What to do ->
Omitting all images, output the entries that follow exactly as written.
==========
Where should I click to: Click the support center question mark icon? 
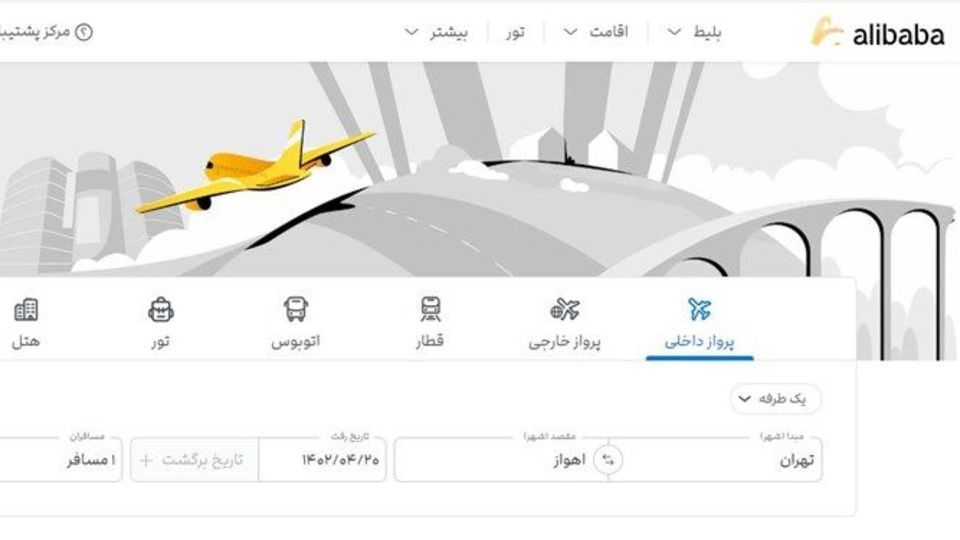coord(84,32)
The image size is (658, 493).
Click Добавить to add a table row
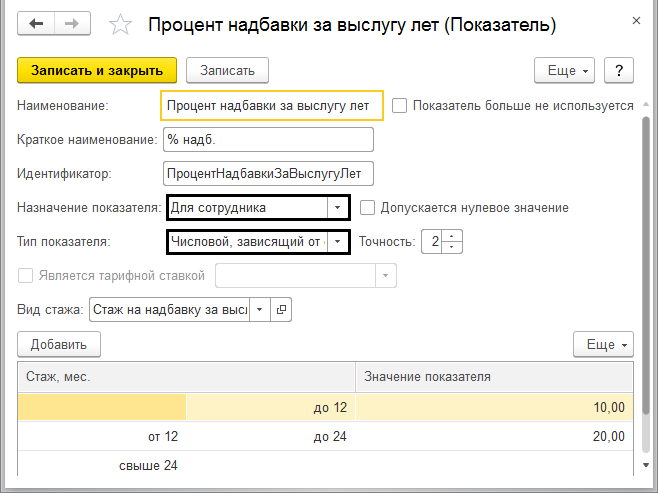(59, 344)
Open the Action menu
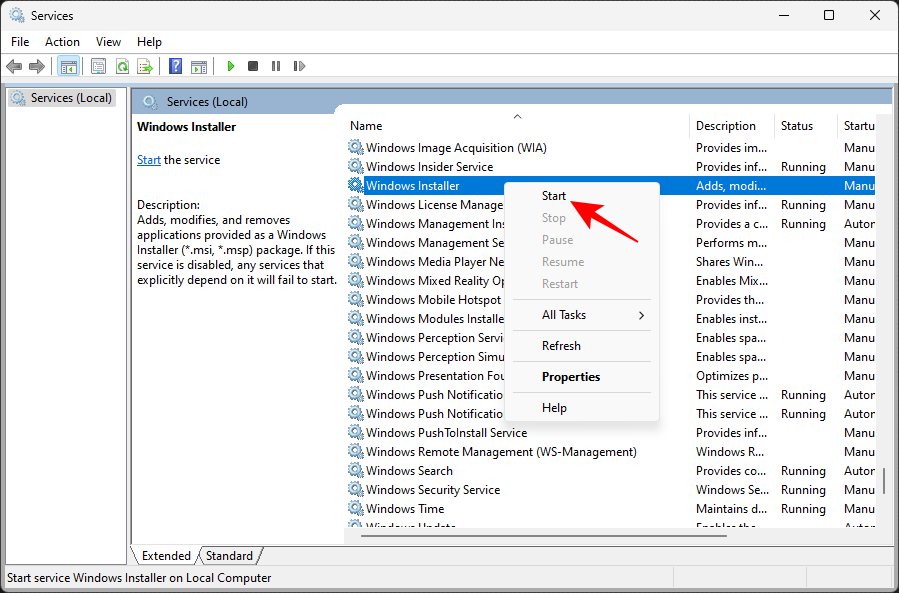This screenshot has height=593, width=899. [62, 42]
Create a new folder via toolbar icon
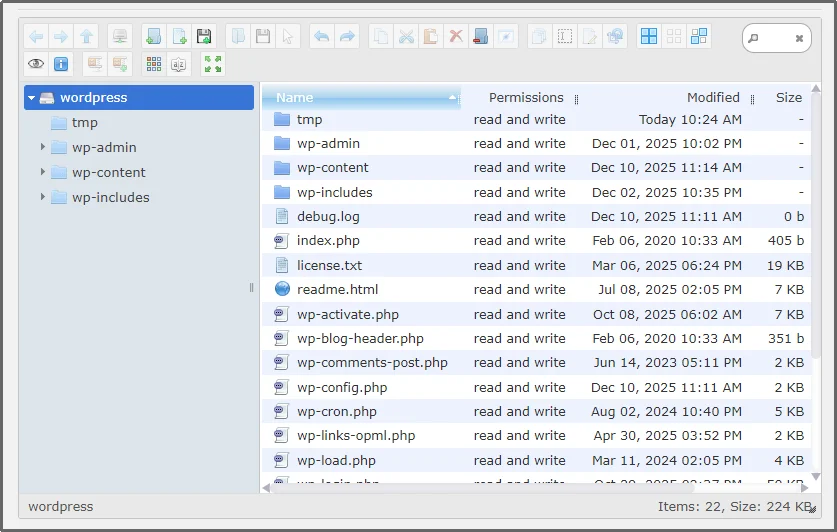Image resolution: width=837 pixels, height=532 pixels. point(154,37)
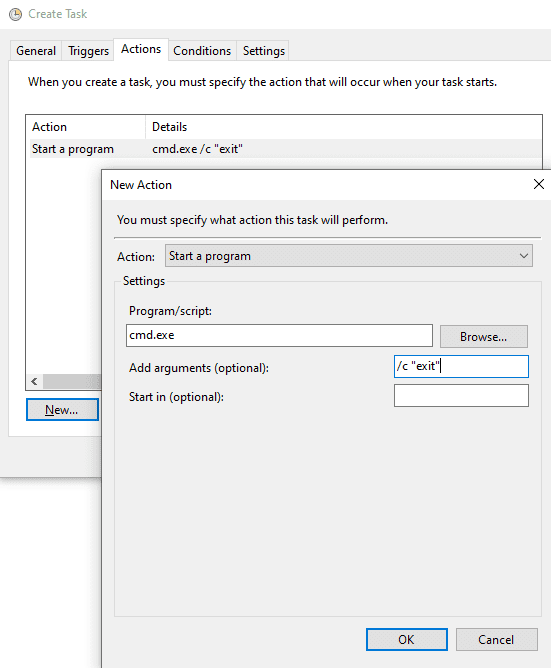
==========
Solution to this task ->
Where should I click to: Click the support center question mark icon? 
coord(84,32)
The image size is (658, 493).
Click Добавить to add a table row
(59, 344)
Open the Action menu
This screenshot has height=593, width=899. [62, 42]
Create a new folder via toolbar icon
Image resolution: width=837 pixels, height=532 pixels. point(154,37)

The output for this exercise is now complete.